(Pixel coordinate grounding data)
---------------

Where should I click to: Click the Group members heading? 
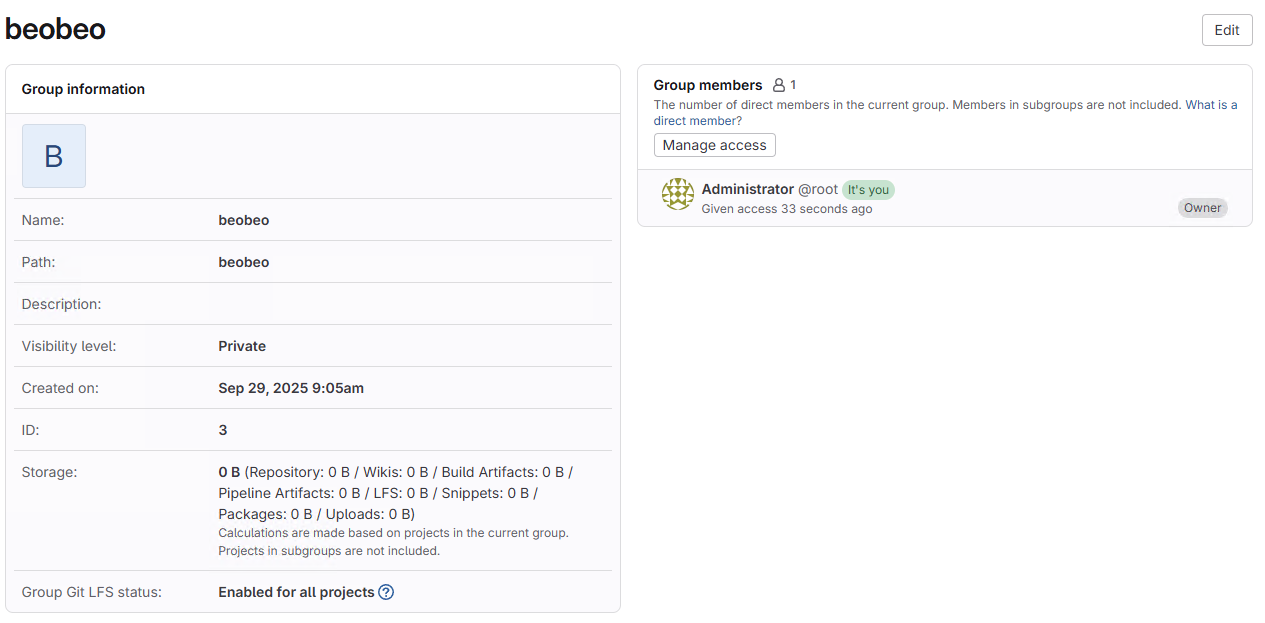point(707,85)

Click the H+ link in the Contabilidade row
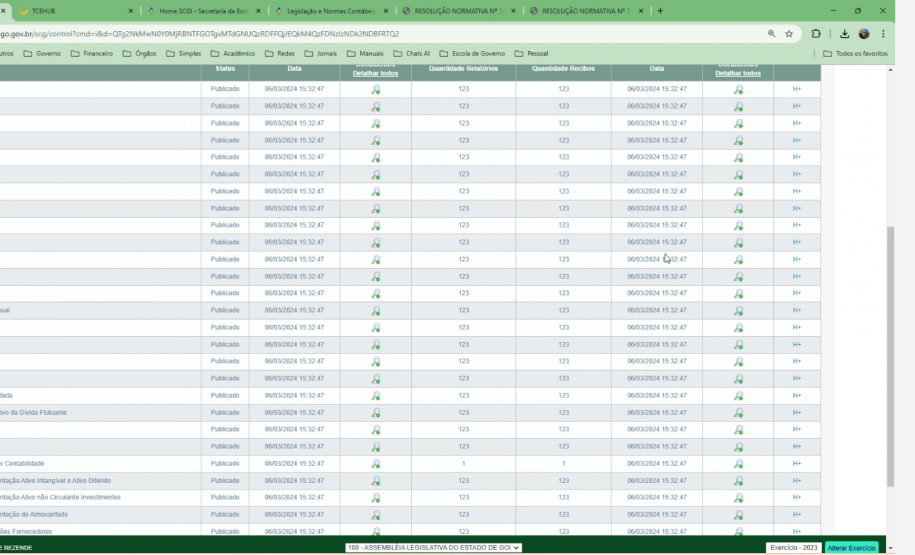[797, 464]
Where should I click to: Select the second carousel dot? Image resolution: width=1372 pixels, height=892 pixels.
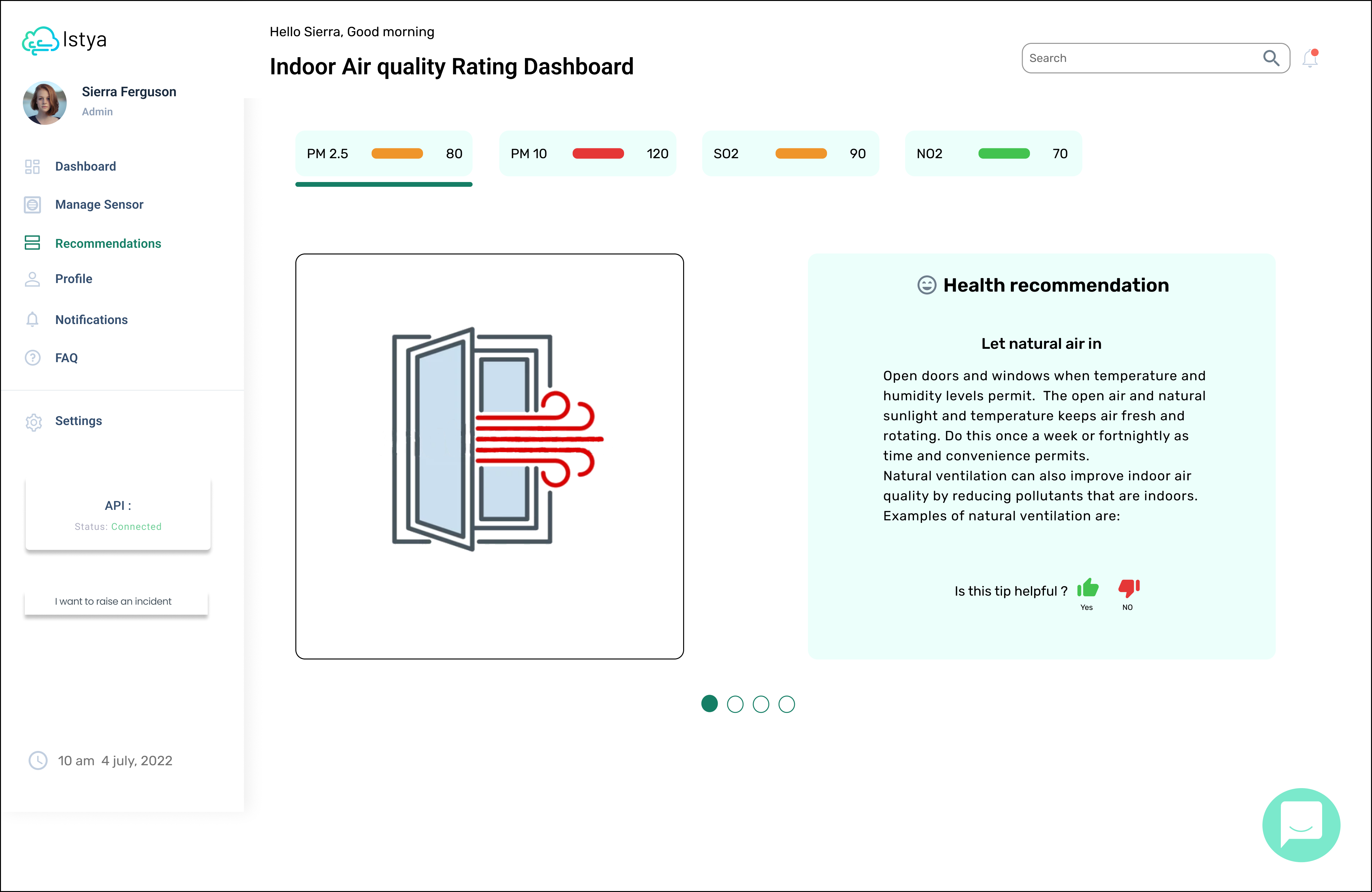point(735,704)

---------------

The problem: An exact copy is required of the lines from the one holding "Where should I click to: Select" to the end of the entries above, both included; no pictures belong in it.

Result for this exercise:
Where should I click to: Select the second carousel dot? Image resolution: width=1372 pixels, height=892 pixels.
point(735,704)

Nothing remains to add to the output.